■ **DIRECTIONS**
Task for the records below: copy exactly, and only, the line containing "Task: Open a new browser tab" and every line after it to the end, with pictures left out.

■ **INPUT FOR THIS TASK**
====

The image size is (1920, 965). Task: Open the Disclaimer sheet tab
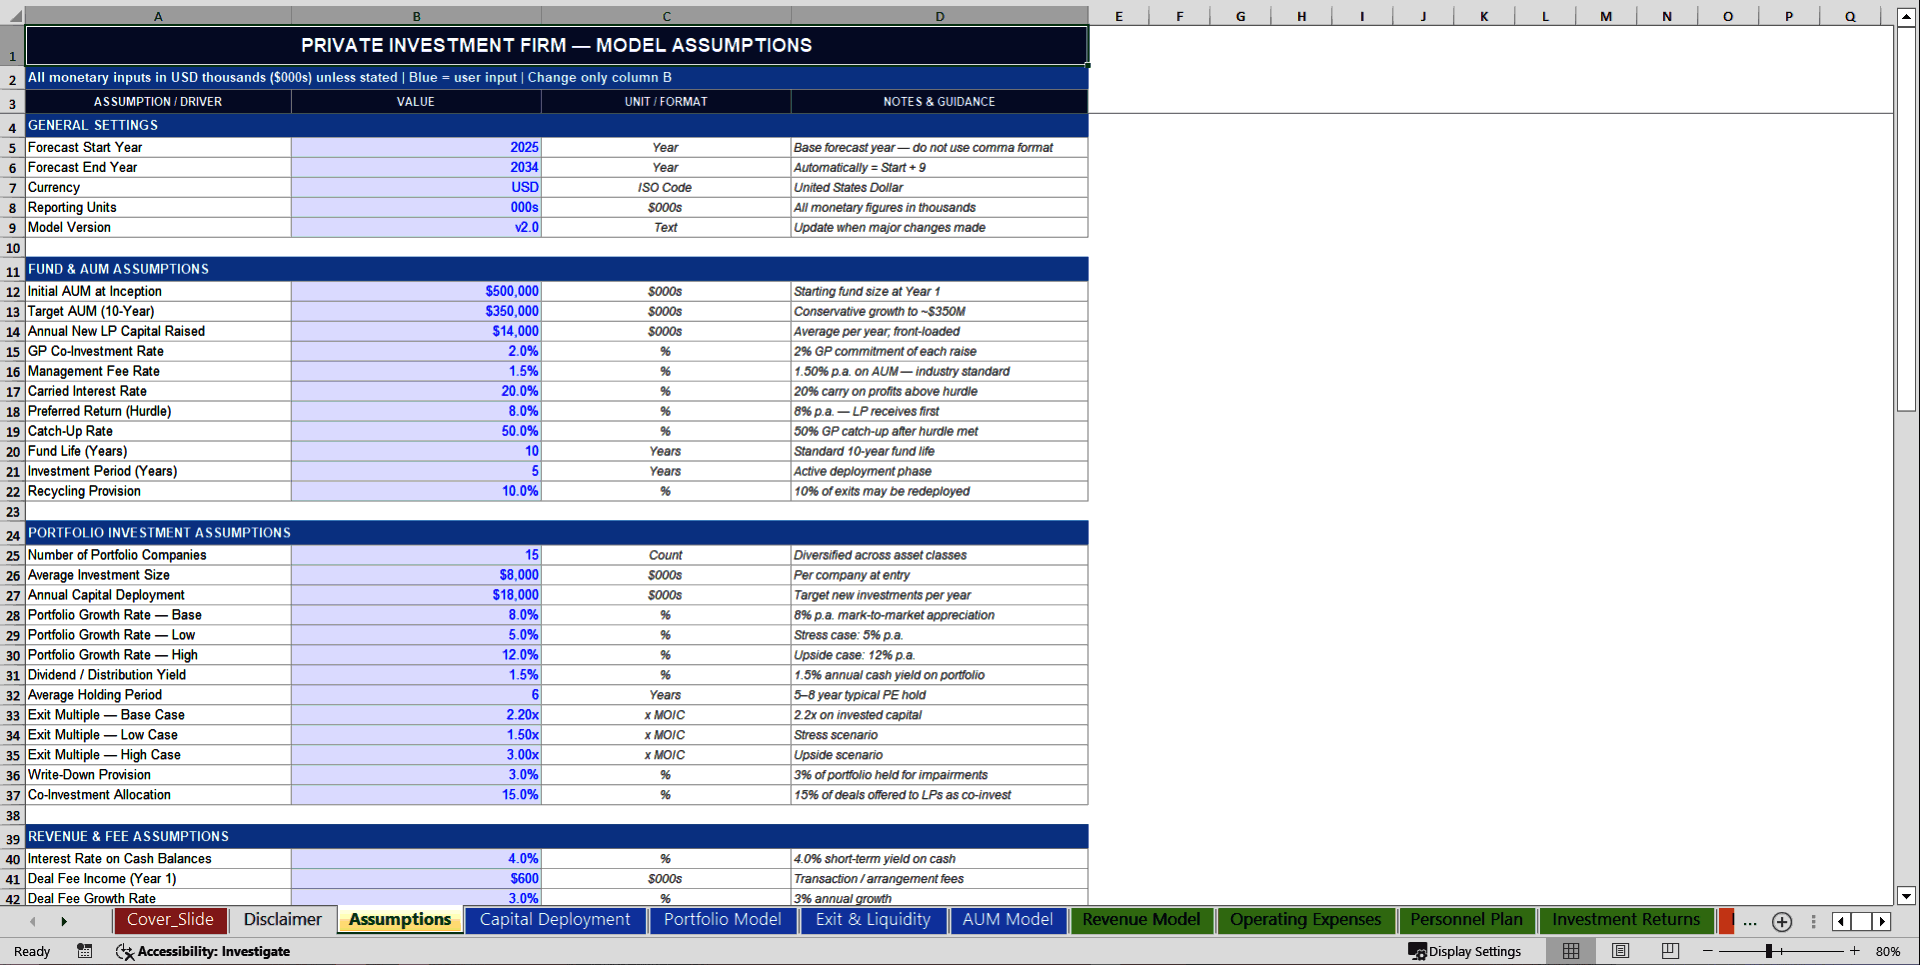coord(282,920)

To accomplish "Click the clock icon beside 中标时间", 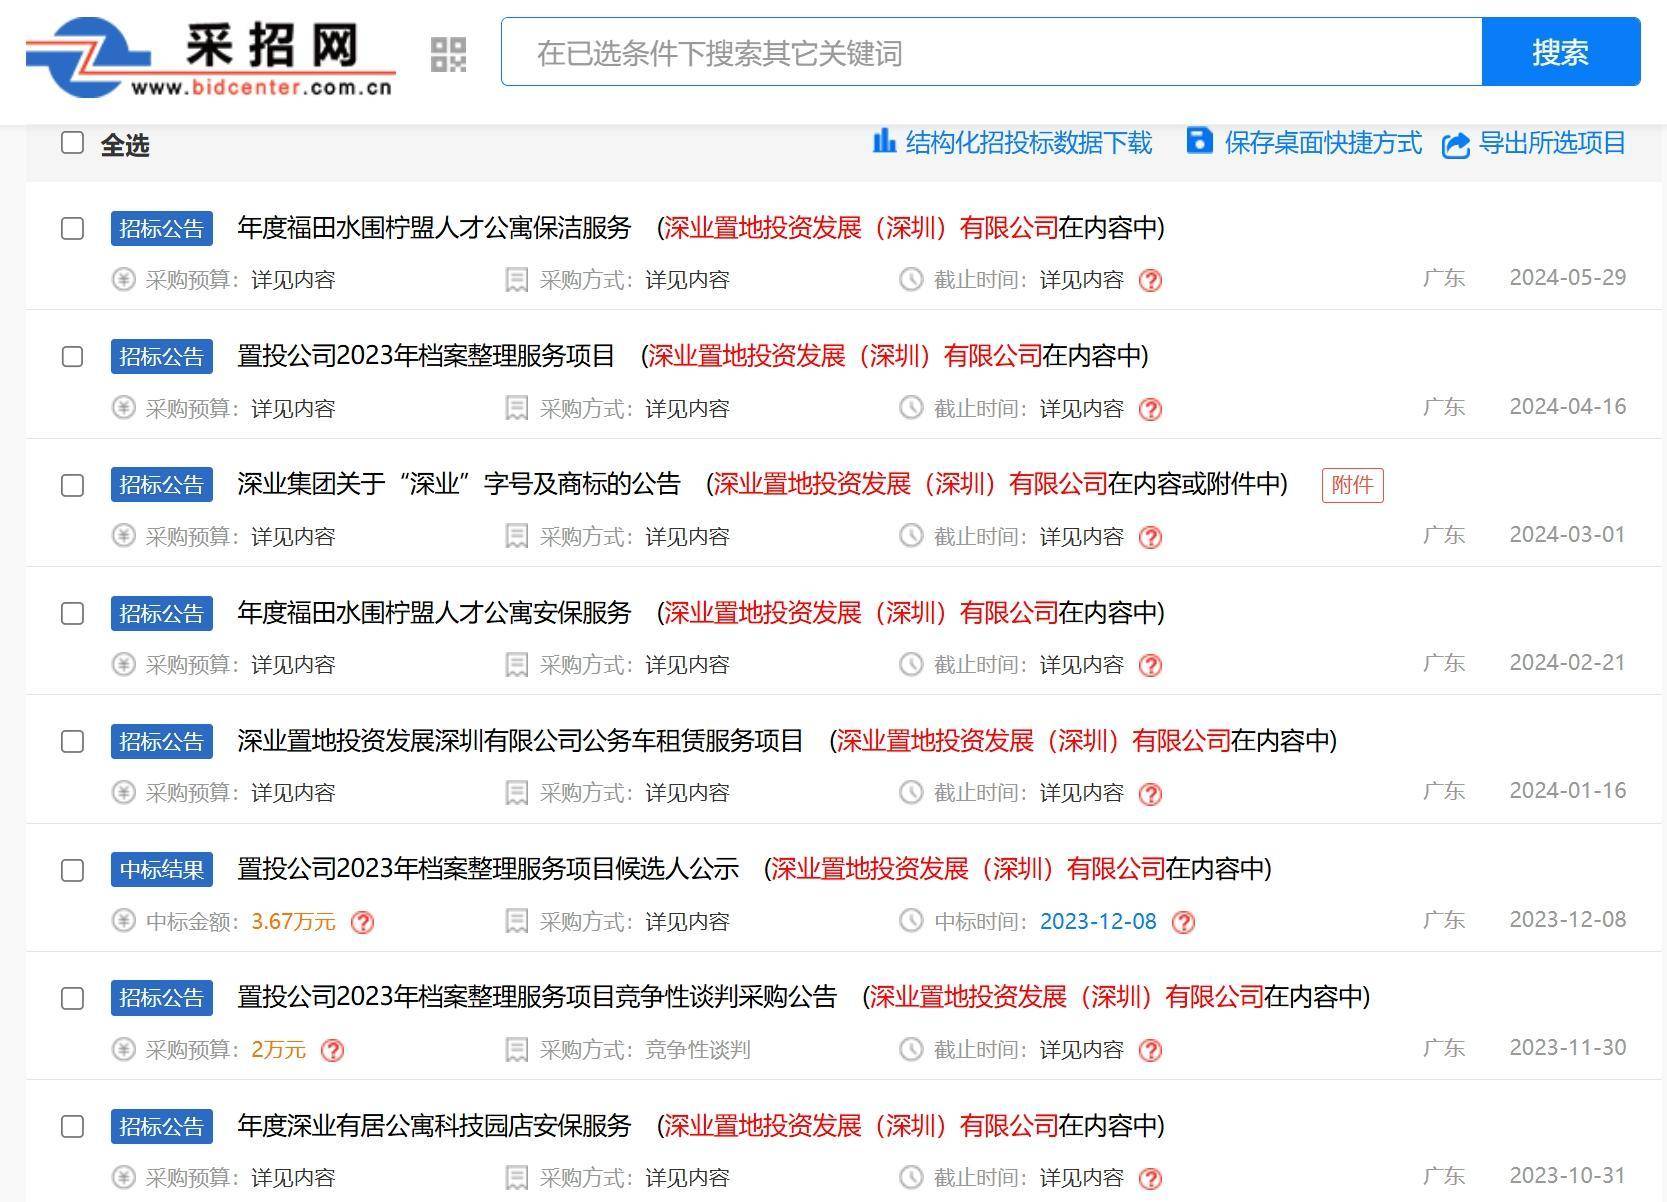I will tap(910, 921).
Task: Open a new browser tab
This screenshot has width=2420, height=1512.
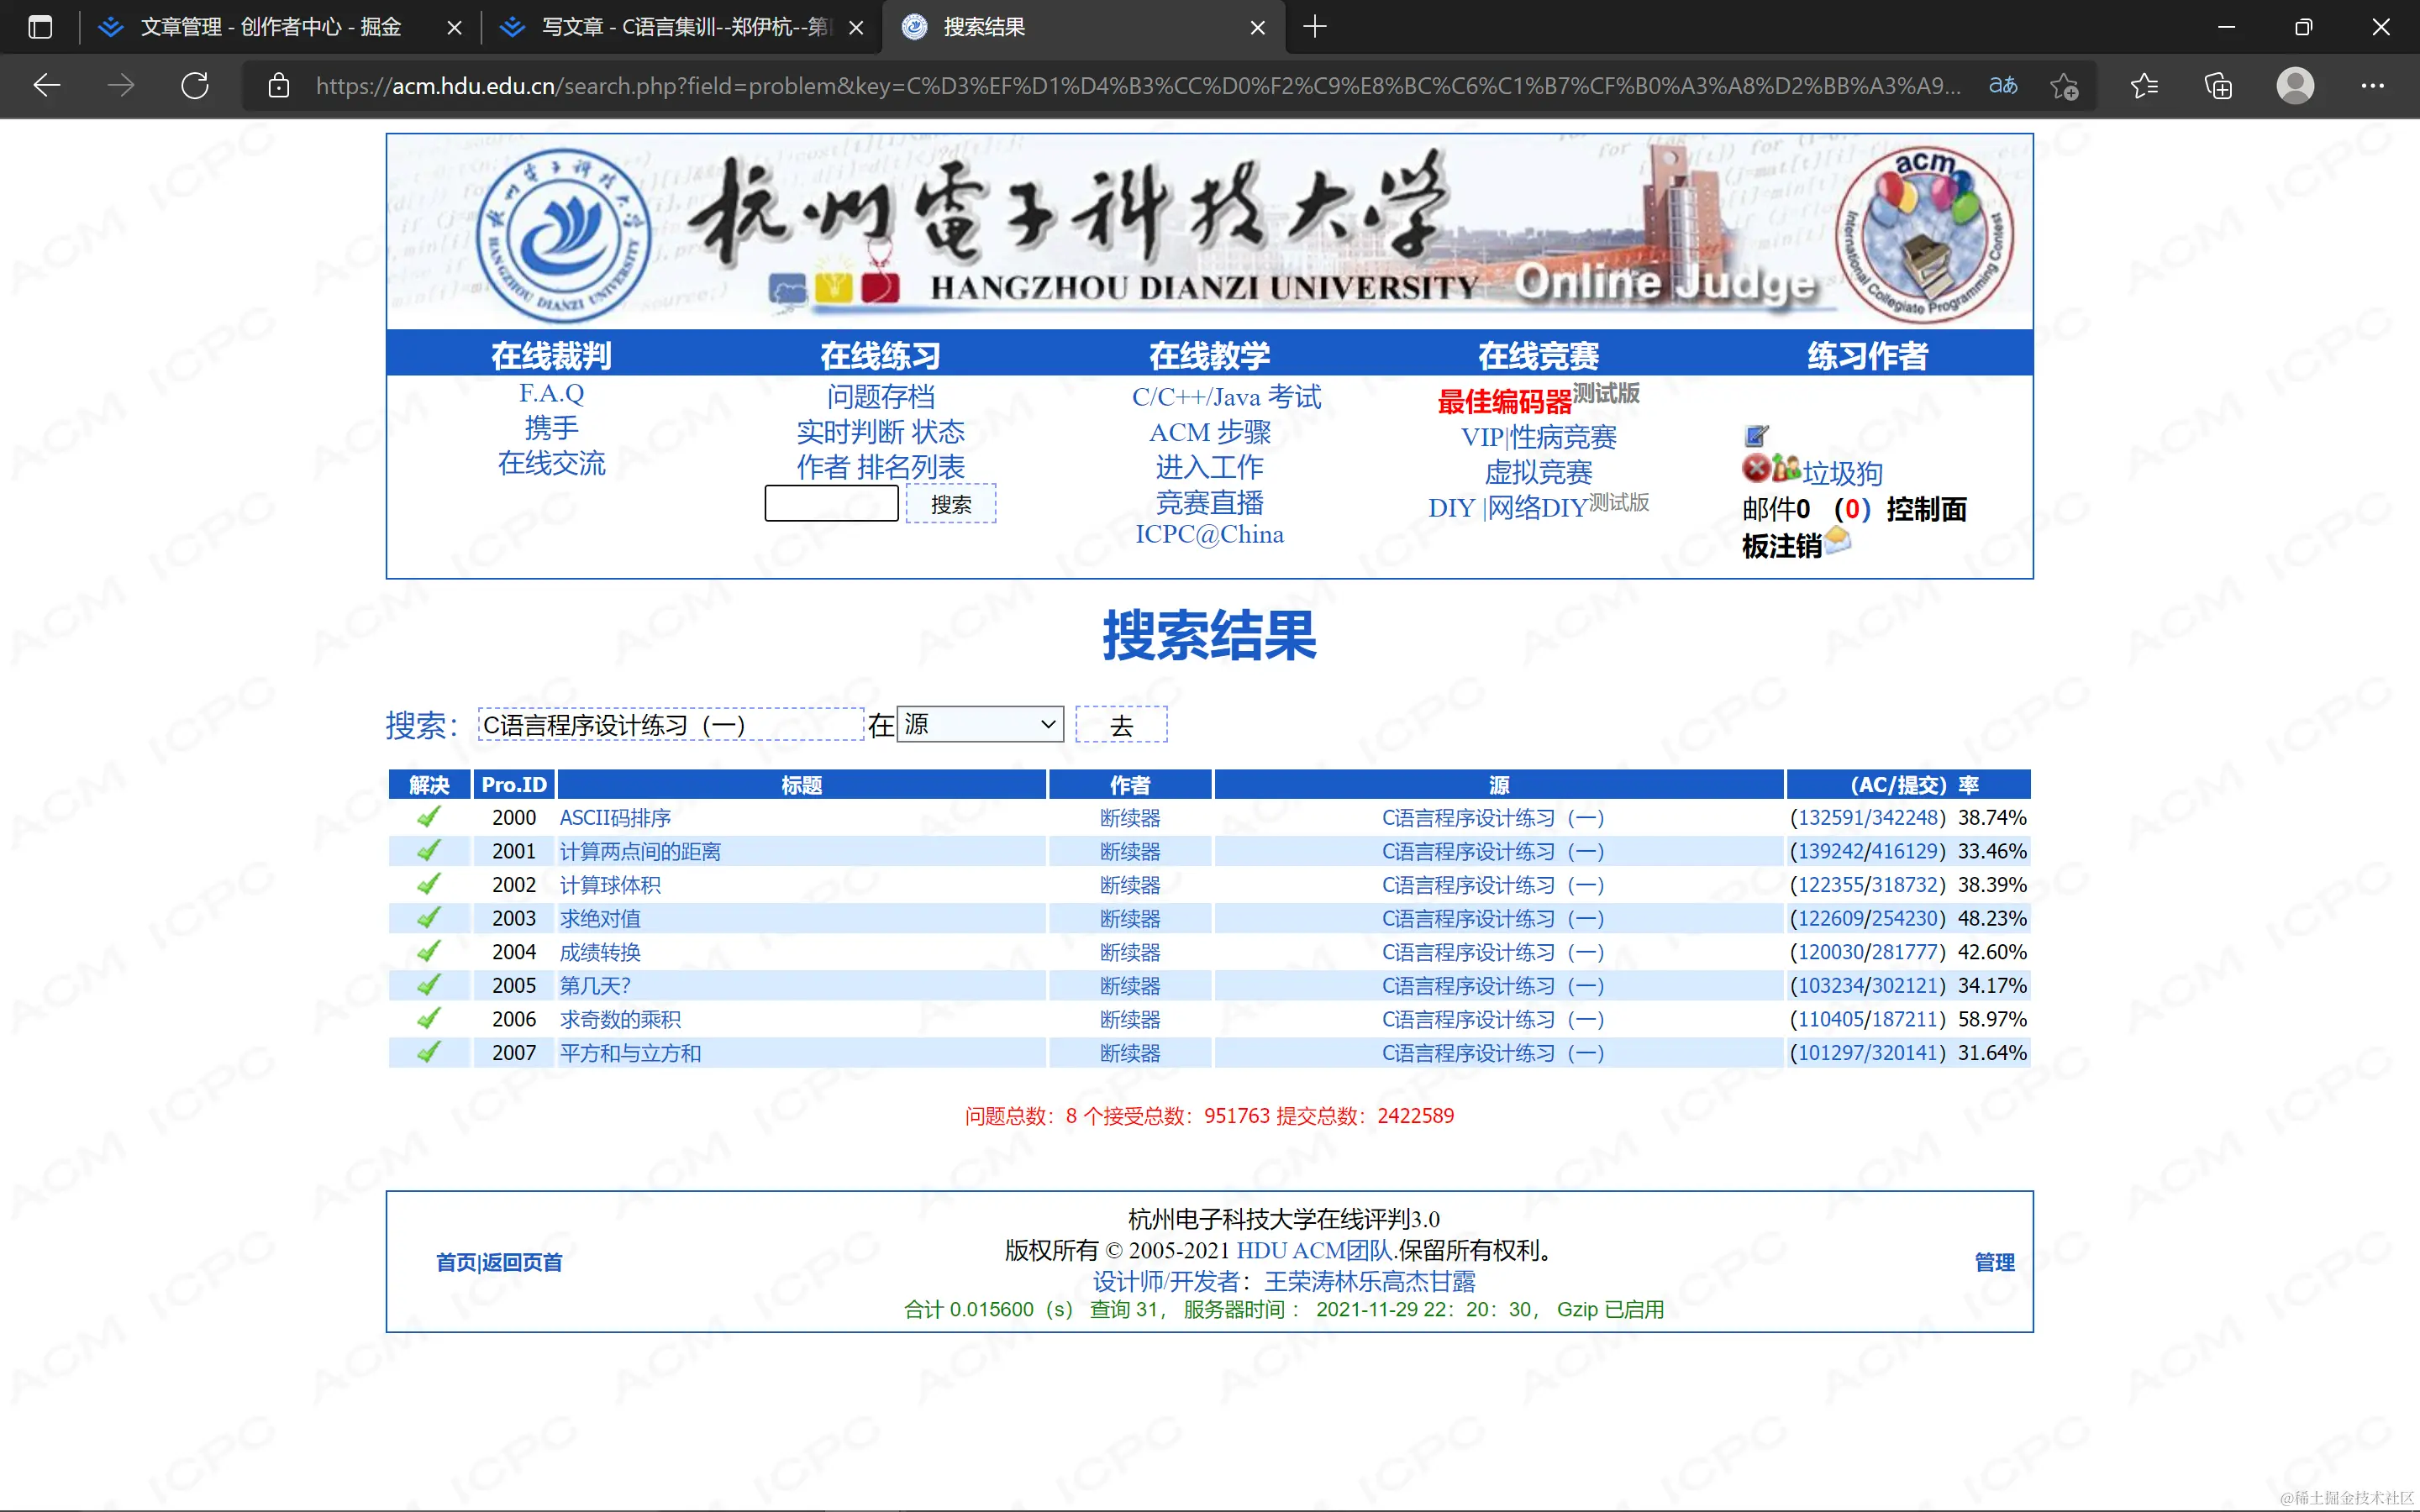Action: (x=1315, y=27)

====

■ **SOLUTION TO THIS EXERCISE**
Task: Open a new browser tab
This screenshot has width=2420, height=1512.
Action: (x=1315, y=27)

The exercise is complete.